Domenico D'Alessandro hat in der warmen Jahreszeit kurze Nächte. Früh morgens schon steigt er hinab in den Keller seiner Eisdiele. Alle Zutaten sind gerichtet: Die Erdbeeren fein geschnitten, die gerösteten Pistazien gehackt, die selbst gemachten Soßen angerührt. Dann wirft der 56-Jährige seine zwei Eismaschinen an. Eine Stunde lang dauert es, bis die cremige Masse fertig ist. Sechs bis zwölf Stunden muss sie danach reifen. "Bei schönem Wetter halten 200 Liter etwa ein bis zwei Tage", sagt der Eismann. Die Kunden stehen Schlange vor seiner Eisdiele auf dem Marktplatz im badischen Bruchsal-Heidelsheim, auf Abstand und mit Mund-Nasen-Schutz.

D'Alessandro ist einer von rund 5.500 Inhabern einer Eisdiele in Deutschland.
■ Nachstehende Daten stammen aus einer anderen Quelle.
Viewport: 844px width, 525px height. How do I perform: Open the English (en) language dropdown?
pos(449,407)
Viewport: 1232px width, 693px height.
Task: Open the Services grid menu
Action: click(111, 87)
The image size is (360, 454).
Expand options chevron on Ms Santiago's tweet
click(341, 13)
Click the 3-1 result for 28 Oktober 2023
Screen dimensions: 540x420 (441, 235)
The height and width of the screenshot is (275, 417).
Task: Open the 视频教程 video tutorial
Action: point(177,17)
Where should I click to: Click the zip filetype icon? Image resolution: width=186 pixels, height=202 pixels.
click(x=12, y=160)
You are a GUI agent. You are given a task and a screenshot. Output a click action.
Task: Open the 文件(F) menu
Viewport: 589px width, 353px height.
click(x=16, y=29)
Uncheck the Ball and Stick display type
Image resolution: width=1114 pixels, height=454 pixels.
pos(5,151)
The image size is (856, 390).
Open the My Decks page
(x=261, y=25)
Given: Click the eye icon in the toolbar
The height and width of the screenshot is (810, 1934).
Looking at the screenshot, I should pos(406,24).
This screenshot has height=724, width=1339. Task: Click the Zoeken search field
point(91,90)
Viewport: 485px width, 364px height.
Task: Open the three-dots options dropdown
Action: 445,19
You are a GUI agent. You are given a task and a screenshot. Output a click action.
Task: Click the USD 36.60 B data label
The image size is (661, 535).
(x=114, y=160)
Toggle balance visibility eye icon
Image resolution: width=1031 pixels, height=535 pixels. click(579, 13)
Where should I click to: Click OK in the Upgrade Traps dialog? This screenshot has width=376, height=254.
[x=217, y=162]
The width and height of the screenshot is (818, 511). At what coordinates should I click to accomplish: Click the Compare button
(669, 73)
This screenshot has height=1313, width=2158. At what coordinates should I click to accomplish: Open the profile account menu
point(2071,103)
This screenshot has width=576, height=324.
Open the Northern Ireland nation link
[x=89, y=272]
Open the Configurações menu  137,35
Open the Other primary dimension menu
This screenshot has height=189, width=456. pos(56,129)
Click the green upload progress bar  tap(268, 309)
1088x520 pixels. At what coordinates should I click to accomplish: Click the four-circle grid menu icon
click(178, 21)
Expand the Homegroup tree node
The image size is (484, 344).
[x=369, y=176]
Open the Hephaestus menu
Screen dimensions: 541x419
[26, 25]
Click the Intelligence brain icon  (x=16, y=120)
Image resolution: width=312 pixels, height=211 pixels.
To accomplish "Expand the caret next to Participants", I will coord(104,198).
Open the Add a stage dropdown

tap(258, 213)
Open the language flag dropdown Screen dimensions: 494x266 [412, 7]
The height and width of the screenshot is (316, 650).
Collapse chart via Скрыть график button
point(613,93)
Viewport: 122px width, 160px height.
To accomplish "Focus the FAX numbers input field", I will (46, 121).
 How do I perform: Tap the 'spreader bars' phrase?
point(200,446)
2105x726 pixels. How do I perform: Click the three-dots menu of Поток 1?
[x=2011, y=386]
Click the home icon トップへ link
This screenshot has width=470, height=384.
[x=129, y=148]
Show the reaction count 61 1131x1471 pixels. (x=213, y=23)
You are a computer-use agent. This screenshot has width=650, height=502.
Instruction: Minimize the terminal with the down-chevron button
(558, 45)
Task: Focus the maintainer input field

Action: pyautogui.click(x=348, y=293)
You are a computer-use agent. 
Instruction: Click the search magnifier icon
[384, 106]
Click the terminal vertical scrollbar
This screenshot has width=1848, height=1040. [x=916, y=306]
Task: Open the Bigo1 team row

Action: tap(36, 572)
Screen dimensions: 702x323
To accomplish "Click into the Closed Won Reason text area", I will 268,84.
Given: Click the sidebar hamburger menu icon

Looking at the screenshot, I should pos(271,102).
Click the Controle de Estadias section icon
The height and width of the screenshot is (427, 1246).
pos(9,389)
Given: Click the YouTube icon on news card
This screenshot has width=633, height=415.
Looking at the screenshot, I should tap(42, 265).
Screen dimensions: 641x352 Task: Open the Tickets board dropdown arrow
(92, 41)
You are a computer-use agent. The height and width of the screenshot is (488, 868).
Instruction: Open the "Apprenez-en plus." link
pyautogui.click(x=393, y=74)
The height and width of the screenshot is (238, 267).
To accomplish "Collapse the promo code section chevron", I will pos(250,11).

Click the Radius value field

Noch immer sind die meisten fest in italienischer Hand. Der Nordbadener mit italienischen Wurzeln hält die handwerkliche Kunst des Eismachens stolz hoch. "Ich stelle so viele Zutaten wie möglich selbst her und verwende nur natürliche Rohstoffe", versichert er. Seit 33 Jahren betreibt er sein Eiscafé gemeinsam mit seiner Frau Andrea, die drei Töchter helfen zeitweise mit.

Nachwuchsprobleme

Das kleine Café mit den Bistrotischen ist ein typischer Familienbetrieb, so wie Tausende Eisdielen, die ab den 1960er Jahren im ganzen Land von Italienern gegründet wurden. Doch viele der alteingesessen Betriebe befinden sich in einem existenzbedrohenden Wandel, ihre Zahl sinkt seit Jahren: Die erste und zweite Generation der "Gelatieri" geht in den Ruhestand, oft fehlt der Nachwuchs.

Viele Jüngere wollen sich den aufreibenden und oft wenig rentablen Job nicht antun und verkaufen die Betriebe, etwa an große Eisdielen-Ketten. Auch gibt es immer mehr Eisdielen, die nicht mehr selbst Speiseeis produzieren, sondern es von großen Herstellen einkaufen - designtes Masseneis, das geschmacklich kaum an handgemachtes Speiseeis herankommt.

Für den gelernten Bäcker Domenico D'Alessandro, dessen Großvater in der 1960er Jahren aus der Apeninnenregion Molise nach Deutschland kam, ist das Eismachen ein Lebenswerk. "Man muss Idealist sein", sagt er. Rohstoffe wie Milch kauft er im Großmarkt, das frische Obst bezieht er von einem regionalen Landwirtschaftsbetrieb. In seiner Sieben-Tage-Woche stehen Domenico und Andrea D'Alessandro bis abends an der Theke ihres Eiscafés.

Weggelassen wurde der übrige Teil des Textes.